Now, if \(|g'(x)|\leq L\) for all \(x\in[a,b]\), then regardless of the exact value of \(c\) we have

\[|g'(c)|\leq L\Rightarrow \left|\frac{g(x)-g(y)}{x-y}\right|\leq L\Rightarrow |g(x)-g(y)|\leq L|x-y|\]

Examples:

  • Let \(g(x)=\sin(\frac{2x}{3})\). Then

    \[\begin{split}|g'(x)|=\frac{2}{3}\left|\cos\left(\frac{2x}{3}\right)\right|\leq \frac{2}{3}<1\end{split}\]

    Thus, \(g\) is a contraction.

  • Let us try to apply the derivative criterion to see if the function

    \[g(x)=x-\frac{f(x)}{f'(x)}\]

    which defines Newton’s method is a contraction:

    \[g'(x)=1-\frac{f'(x)f'(x)-f(x)f''(x)}{[f'(x)]^2}=\frac{f(x)f''(x)}{[f'(x)]^2}\]

    Now let us assume that

    • \(f(a)=0\), i.e., \(a\) is a solution of \(f(x)=0\),
    • \(f'(a)\neq 0\), and
    • \(f''\) is bounded near \(a\) (for example, if \(f''\) is continuous).

    Then

    \[\lim_{x\rightarrow a} g'(x)=\frac{f(a)f''(a)}{[f'(a)]^2}=0\]

    This means that there is an interval \((a-\delta,a+\delta)\) where \(|g'(x)|\) is small (since \(\lim_{x\rightarrow a} g'(x)=0\)).
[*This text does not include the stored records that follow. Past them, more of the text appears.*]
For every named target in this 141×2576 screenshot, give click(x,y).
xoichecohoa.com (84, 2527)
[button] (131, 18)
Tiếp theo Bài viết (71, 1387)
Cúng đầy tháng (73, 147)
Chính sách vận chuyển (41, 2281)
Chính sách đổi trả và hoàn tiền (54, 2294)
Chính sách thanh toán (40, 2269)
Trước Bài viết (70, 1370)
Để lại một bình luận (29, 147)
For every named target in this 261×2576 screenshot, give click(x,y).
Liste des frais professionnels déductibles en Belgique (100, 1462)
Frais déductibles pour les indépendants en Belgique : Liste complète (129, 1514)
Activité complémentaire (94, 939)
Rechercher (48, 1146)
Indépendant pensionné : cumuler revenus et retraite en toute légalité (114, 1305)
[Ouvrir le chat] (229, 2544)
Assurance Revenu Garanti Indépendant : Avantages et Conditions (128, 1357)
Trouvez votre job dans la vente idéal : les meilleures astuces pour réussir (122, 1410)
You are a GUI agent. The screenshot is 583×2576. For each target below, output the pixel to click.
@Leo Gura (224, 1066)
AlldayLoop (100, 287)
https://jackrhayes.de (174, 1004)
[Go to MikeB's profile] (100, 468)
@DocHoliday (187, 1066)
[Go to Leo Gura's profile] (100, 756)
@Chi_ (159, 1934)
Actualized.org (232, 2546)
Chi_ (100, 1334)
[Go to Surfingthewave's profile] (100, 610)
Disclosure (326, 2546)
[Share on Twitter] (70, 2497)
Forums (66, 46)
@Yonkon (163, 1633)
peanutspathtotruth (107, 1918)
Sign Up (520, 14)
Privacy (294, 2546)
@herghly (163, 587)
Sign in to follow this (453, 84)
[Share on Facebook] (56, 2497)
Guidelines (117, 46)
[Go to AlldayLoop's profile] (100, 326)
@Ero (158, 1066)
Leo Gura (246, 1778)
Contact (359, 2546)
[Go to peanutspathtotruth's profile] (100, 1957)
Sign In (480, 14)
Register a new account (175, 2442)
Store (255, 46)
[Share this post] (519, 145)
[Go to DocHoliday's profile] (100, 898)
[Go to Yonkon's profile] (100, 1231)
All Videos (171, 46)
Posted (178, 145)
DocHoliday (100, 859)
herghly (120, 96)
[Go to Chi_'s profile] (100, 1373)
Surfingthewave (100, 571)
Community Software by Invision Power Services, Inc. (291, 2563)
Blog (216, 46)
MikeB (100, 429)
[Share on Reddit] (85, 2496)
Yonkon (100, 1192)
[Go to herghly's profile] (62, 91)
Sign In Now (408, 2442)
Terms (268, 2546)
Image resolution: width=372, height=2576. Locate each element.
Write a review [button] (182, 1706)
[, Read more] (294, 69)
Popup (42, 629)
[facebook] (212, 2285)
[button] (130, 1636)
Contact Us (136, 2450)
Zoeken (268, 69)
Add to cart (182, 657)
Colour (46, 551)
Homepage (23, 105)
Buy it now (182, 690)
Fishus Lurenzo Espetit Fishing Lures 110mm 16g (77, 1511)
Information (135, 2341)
Specifically, we can find an \(L<1\) such that \(|g'(x)|\leq L\) when \(|x-a|<\delta\). This means that \(g\) is a contraction on \((a-\delta,a+\delta)\), and if the initial guess also falls in that interval, the iteration is guaranteed to converge to the solution \(a\).

Let us revisit Newton’s method once again. The equality we showed previously

\[g'(x)=\frac{f(x)f''(x)}{[f'(x)]^2}\]

can give us some insights about certain cases, where convergence is more likely, and others where convergence may be at risk:

  • If \(f''\) is small, \(g'(x)\) will also tend to be small. In the limit case where \(f''(x)=0\), convergence is instantaneous. Of course, this is of limited interest because it would imply that the equation of interest is in fact linear, or \(f(x)=ax+b\). However, when \(f''(x)\approx 0\), we can expect very rapid convergence.
  • If \(f'(x)\) is large, convergence will typically occur more easily. Of course, sometimes this fact coincides with \(f''\) being large, in which case the two factors compete or cancel one another.
  • Another consequence is that, when \(f'(x)\approx 0\) (i.e., the graph of \(f\) is mostly ``flat”), convergence will be less certain. Compare this with our intuitive graphical explanation of ``flat” tangents in Newton’s method.